A história de Portugal nos 1.500 metros dos Campeonatos do Mundo de atletismo começou por ser boa, rica e especialmente talhada para o sucesso nos primeiros anos. No feminino, Carla Sacramento, uma das maiores atletas nacionais de sempre, ganhou o bronze em Gotemburgo-1995 e o ouro em Atenas-1997, mas também no setor masculinos os bons resultados foram-se sucedendo até ao bronze de Rui Silva em Helsínquia-2005, com o registo de um quinto lugar com o mesmo Rui Silva em Paris-2003, uma sexta posição de Mário Silva em Tóquio-1991 ou um sétimo posto com Rui Silva em Edmonton-2001. Depois, veio o hiato. Foi como se o meio fundo tivesse “adormecido” durante largos anos.
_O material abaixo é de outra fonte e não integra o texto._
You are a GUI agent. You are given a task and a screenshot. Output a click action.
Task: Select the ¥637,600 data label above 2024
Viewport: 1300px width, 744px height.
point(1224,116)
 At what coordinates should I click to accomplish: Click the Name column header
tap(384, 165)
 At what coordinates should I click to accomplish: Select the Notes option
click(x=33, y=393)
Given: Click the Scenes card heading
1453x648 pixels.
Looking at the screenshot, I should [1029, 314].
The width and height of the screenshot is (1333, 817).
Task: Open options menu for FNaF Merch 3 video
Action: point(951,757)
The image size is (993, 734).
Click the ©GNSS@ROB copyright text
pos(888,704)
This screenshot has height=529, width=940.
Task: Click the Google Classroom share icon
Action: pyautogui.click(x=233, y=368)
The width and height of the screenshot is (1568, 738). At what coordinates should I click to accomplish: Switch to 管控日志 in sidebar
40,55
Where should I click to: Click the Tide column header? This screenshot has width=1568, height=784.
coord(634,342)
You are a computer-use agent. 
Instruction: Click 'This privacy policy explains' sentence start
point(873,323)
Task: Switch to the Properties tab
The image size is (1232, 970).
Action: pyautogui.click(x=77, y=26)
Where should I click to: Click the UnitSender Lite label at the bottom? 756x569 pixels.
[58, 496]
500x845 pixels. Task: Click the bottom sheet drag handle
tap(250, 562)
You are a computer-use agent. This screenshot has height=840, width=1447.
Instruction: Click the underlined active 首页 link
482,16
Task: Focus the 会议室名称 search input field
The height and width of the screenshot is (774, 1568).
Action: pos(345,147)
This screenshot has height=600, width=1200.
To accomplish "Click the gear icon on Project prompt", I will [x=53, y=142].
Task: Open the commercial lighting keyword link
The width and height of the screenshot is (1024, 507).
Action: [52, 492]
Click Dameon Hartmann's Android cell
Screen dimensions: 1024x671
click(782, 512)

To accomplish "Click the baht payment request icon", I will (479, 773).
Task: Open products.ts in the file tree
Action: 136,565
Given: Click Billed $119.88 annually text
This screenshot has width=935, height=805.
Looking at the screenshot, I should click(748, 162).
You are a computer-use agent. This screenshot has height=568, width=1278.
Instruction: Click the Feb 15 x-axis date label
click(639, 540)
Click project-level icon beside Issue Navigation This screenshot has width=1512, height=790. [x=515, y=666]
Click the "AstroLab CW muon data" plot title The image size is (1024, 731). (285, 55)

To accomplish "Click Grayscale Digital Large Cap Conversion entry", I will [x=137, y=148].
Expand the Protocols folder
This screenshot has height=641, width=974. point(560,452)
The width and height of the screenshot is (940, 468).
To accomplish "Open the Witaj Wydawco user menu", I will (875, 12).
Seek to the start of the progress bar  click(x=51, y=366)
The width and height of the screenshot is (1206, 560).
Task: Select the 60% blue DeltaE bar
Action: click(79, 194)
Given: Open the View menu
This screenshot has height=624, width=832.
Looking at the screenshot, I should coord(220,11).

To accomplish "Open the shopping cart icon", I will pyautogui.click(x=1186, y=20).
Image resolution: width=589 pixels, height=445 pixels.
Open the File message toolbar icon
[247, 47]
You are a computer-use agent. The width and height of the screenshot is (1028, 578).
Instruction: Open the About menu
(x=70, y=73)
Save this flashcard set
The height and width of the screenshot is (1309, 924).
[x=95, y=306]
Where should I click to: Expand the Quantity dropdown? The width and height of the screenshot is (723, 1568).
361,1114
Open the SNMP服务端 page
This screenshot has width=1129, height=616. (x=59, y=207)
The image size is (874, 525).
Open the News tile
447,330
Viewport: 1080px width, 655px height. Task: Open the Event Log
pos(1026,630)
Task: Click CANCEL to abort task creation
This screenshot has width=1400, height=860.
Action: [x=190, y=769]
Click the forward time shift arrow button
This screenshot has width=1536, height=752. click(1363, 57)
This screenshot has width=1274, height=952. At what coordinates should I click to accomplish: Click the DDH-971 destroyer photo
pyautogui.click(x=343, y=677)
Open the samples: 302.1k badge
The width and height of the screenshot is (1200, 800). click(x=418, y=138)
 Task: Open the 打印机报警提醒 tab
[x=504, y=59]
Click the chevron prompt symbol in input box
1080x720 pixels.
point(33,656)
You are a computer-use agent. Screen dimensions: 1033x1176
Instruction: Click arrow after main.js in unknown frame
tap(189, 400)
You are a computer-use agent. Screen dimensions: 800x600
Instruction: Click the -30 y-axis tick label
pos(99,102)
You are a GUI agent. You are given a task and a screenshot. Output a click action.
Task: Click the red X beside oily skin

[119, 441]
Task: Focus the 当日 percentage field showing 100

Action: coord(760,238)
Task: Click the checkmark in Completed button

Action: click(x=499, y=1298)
Agora, voltou a ser falado por Isaac Nader.

Isaac Nader poupou no que pôde para chegar tranquilamente à final dos 1.500 metros dos Mundiais de atletismo

Nascido em Faro, sobrinho do antigo avançado Hassan Nader que se destacou no Farense e no Benfica e que chegou a ser o melhor marcador do Campeonato pelos algarvios, o atleta de 24 anos começou por garantir o apuramento para as meias-finais logo na eliminatória 1 com o norueguês Jakob Ingebrigtsen, terminando na quinta posição e assegurando a entrada direta nas meias-finais com 3.34,36, naquele que foi o 11.º tempo no combinado das quatro corridas. No domingo, numa segunda eliminatória bem mais lenta do que a primeira, Isaac Nader aproveitou da melhor forma a “boleia” do escandinavo super favorito à vitória final e voltou a garantir a passagem direta à corrida decisiva com o quinto lugar da eliminatória e o 11.º no geral (3.35,31, 17.º tempo das duas meias-finais). Tudo o que viesse a partir de agora já seria algo positivo.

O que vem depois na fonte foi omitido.